* Records for the task

****************************************

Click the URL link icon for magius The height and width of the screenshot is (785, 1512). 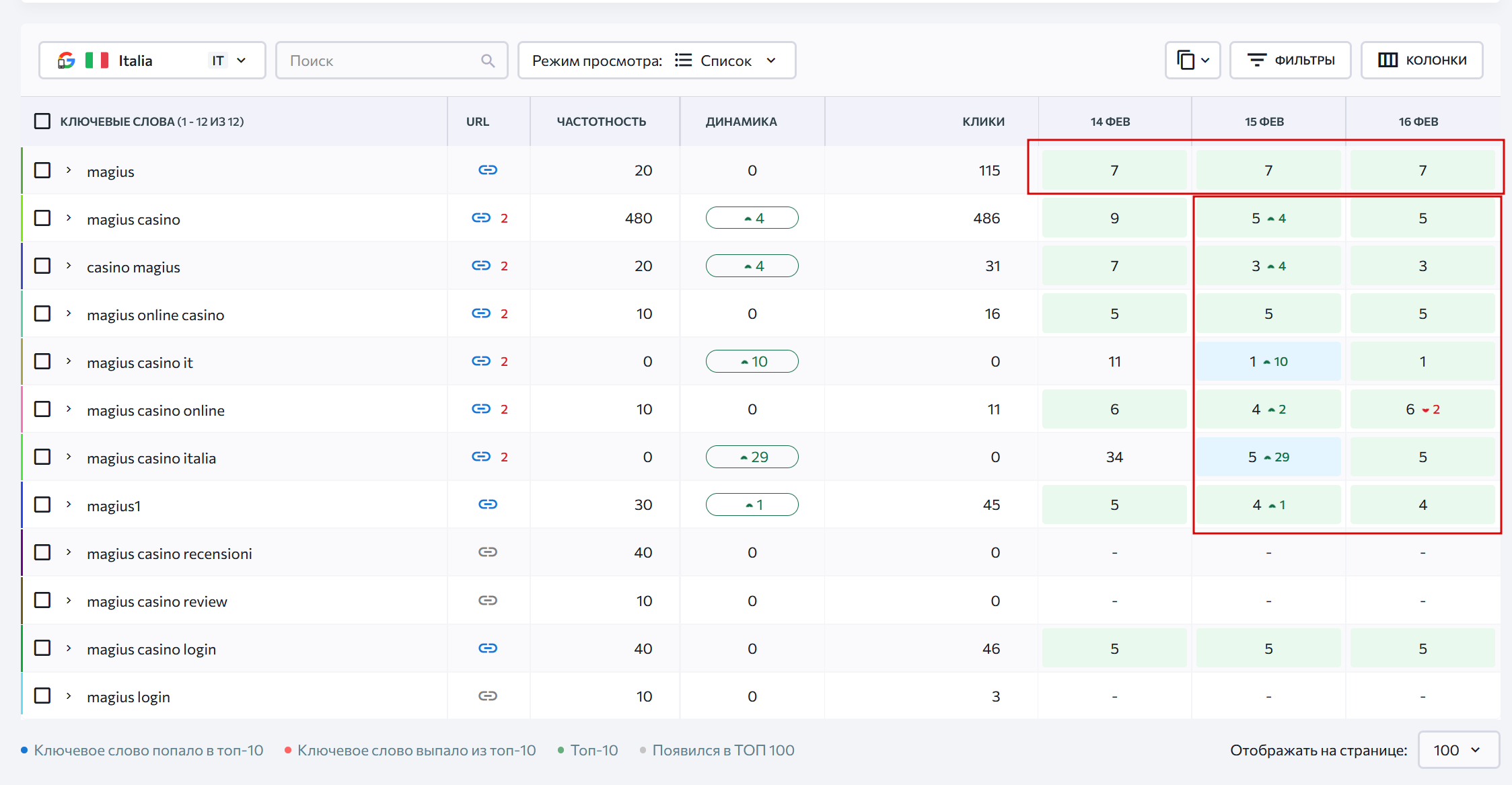tap(488, 170)
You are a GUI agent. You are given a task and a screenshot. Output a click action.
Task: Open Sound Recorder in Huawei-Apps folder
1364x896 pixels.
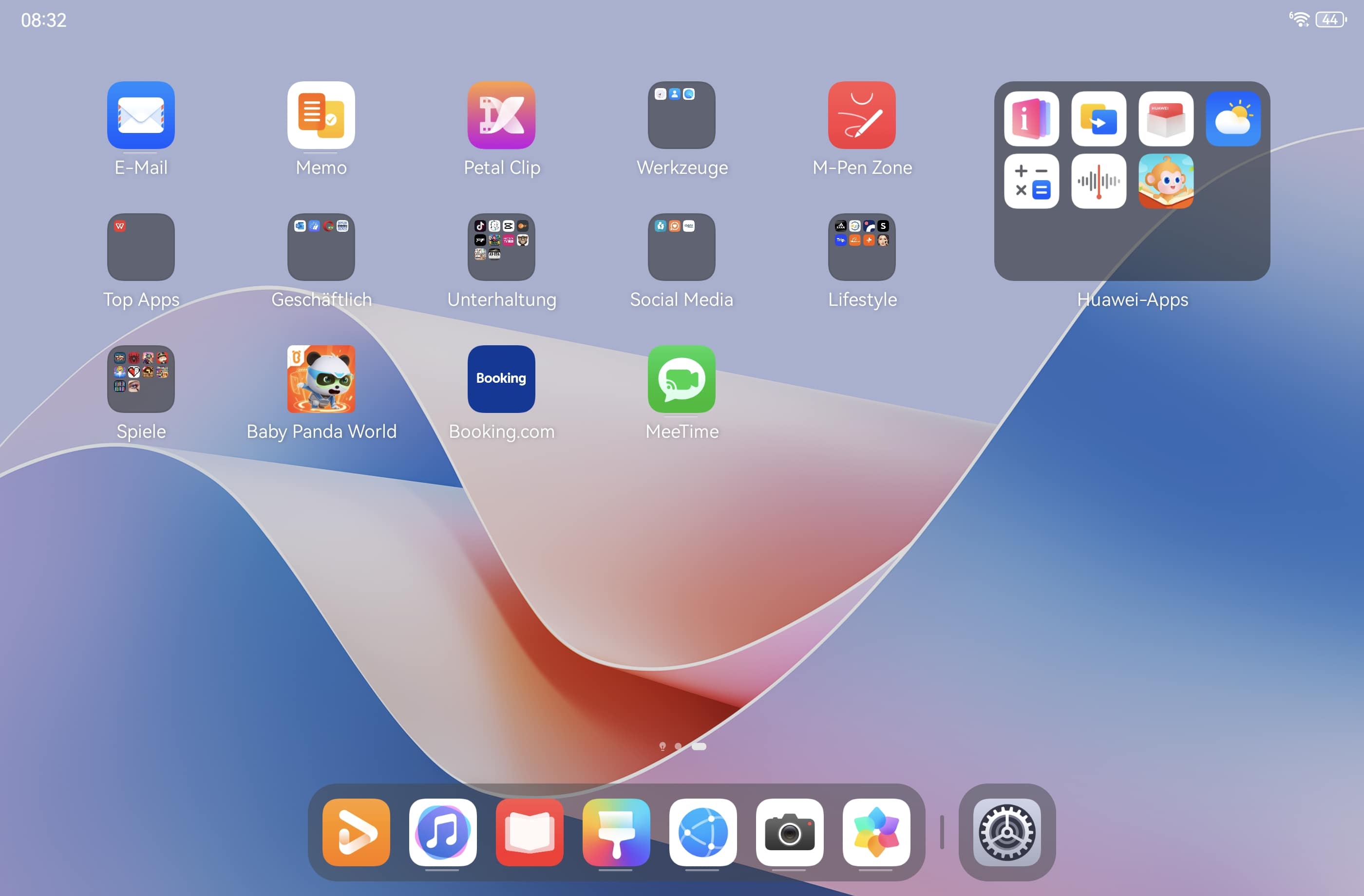click(1098, 181)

****************************************

* Task brief
Word for word, restate the lines from the one containing "You are a GUI" through the end of the entries. Do not include pictures.

* Written solution
You are a GUI agent. You are given a task and a screenshot. Output a click action.
Task: Open Sound Recorder in Huawei-Apps folder
1364x896 pixels.
click(1098, 181)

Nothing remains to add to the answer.